News | March 14, 2011

Michigan Hospital Performs Robotic Heart Procedure for Atrial Fibrillation

March 14, 2011 – Doctors at Beaumont Hospital in Troy, Mich., have performed the state’s first minimally invasive robotic procedure to correct atrial fibrillation. The new robotic maze procedure is an alternative to open-heart surgery. It's performed through tiny, keyhole incisions with fewer complications and a shorter hospital stay.

Phillip Robinson, M.D., cardiovascular surgeon, Brian Williamson, M.D. and Ilana Kutinsky, D.O., both electrophysiology cardiologists, performed the robotic-assisted maze procedure on March 2 on a 66-year-old woman. The robotic approach allows for smaller incisions and greater precision.

A maze procedure is a surgical treatment for atrial fibrillation that is used to stop an irregular heartbeat and restore a normal heart rhythm. Patients are candidates for a maze procedure if their irregular heartbeat cannot be treated with medication or other nonsurgical approaches.

"This new robotic maze procedure allows us to correct an electrical irregularity in the heart without having to perform open-heart surgery," Robinson said. "We don't have to open the patient's chest, stop the heart or place the patient on a heart-lung machine. As a result, patients have fewer complications, less risk of infection, a shorter hospital stay and a quicker recovery."

With the procedure, the surgeon makes five tiny incisions the size of a dime in the patient's chest, inserting a small endoscopic robotic camera to view the outer surface of the heart. The surgeon sits at a console viewing 3-D images from the robotic camera, while directing robotic arms with their attached surgical instruments. A device is then passed through the tiny incisions to ablate or destroy areas of heart tissue, creating a scar that will block the conduction of abnormal electrical impulses and create a pathway, or maze, for normal electrical signals to travel to the heart's lower chambers (ventricles).

"This procedure combines the specialized skills and expertise of a cardiovascular surgeon and an electrophysiology cardiologist to provide a new treatment option benefiting AF patients," Kutinsky said.

The procedure takes approximately two to three hours. Most patients are able to go home within two to three days after the procedure.

Candidates include those who cannot tolerate drugs, such as blood thinners; patients whose quality of life is limited by drugs; those who continue to slip into an irregular heart rhythm; and those who cannot have catheter ablation or have had it, but still have AF symptoms.

Atrial fibrillation is an irregular rhythm of the heart's upper chambers (atria) causing the heart to quiver in a fast, uncontrolled manner. As a result, blood is not pumped completely out of the atria and may pool or clot. If a blood clot leaves the heart and becomes lodged in an artery in the brain, a stroke may occur. About 15 percent of strokes occur in people with atrial fibrillation.

For most people with atrial fibrillation, slowing heart rate with medications is the most appropriate treatment.
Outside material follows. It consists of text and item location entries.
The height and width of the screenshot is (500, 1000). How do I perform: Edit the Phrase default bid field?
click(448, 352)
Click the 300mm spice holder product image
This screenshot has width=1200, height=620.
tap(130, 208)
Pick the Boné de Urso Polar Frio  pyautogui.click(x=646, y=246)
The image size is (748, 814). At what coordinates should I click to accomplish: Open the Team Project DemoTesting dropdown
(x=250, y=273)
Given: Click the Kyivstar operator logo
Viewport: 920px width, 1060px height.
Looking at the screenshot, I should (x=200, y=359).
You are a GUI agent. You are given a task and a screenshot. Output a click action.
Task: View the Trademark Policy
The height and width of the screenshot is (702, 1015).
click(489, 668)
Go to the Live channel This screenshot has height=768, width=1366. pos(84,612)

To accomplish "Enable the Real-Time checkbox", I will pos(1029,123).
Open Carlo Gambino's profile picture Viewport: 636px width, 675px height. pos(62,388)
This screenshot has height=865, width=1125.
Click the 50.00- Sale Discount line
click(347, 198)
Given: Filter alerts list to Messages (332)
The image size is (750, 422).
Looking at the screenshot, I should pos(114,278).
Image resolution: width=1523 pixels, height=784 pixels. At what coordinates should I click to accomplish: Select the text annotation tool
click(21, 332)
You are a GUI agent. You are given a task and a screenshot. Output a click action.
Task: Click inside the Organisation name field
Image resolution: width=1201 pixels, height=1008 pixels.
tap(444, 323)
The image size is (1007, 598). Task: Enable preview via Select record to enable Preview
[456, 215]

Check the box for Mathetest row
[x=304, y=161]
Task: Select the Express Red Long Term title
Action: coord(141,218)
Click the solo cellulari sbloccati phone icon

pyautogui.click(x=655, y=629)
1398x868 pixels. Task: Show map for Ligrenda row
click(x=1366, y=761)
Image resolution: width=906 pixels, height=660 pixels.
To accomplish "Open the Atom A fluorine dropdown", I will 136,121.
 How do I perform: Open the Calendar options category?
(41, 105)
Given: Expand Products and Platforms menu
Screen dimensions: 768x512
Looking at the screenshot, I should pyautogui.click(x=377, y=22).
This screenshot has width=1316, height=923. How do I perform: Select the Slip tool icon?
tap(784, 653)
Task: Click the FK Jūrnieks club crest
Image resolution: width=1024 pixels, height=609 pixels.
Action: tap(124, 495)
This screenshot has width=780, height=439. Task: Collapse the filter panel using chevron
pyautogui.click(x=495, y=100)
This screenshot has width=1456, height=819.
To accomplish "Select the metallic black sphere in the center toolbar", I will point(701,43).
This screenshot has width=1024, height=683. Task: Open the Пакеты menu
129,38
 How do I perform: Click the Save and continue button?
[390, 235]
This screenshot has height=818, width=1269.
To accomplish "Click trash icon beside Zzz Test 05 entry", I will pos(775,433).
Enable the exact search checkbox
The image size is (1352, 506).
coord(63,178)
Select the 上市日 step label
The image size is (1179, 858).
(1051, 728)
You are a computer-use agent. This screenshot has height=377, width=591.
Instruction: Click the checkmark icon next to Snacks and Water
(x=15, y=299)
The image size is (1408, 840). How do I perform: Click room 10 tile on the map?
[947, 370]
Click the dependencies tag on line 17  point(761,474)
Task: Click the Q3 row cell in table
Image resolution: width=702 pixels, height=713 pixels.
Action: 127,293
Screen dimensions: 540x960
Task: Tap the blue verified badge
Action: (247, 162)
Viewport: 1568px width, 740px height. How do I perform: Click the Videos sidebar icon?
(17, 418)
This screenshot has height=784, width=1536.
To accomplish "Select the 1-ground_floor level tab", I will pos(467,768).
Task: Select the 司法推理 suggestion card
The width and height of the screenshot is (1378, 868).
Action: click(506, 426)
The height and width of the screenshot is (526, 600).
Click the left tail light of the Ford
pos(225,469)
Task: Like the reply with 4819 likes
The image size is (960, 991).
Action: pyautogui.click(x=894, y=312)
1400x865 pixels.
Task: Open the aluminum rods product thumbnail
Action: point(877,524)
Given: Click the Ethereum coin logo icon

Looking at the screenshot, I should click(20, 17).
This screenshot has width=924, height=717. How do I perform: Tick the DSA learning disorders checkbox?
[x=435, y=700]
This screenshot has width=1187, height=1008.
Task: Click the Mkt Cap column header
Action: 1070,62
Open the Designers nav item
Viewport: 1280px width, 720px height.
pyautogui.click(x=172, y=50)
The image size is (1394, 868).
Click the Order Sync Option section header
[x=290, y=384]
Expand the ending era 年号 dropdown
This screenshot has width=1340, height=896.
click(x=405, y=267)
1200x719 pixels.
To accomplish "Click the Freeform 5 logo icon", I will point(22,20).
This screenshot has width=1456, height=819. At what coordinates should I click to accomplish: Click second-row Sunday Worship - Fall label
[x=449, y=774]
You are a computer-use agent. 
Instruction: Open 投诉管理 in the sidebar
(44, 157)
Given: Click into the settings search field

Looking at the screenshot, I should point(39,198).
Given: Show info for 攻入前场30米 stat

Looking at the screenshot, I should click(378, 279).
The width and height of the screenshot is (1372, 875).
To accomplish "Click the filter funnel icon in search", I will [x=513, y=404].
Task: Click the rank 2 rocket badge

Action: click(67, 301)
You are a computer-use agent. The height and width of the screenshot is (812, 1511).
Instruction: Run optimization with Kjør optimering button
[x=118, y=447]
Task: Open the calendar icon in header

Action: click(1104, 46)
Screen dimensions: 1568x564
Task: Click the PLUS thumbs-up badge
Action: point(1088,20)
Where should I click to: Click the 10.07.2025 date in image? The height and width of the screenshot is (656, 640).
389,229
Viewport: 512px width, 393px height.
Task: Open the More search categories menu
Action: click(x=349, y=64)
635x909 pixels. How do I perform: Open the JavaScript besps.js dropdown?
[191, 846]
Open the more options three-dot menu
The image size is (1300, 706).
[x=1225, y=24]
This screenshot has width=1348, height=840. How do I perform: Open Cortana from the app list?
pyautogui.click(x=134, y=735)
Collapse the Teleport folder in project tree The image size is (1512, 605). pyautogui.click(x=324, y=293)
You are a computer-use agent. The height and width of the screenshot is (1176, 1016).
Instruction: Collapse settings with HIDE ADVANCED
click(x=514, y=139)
AF patients can also be treated with electrical cardioversion (restoring heart rhythm with an electrical shock); radiofrequency ablation (destroying heart tissue with radiofrequency energy); or through traditional open-heart maze surgery. Patients with atrial fibrillation should also take blood thinners to prevent stroke, unless they have a condition that would make use of blood thinners dangerous.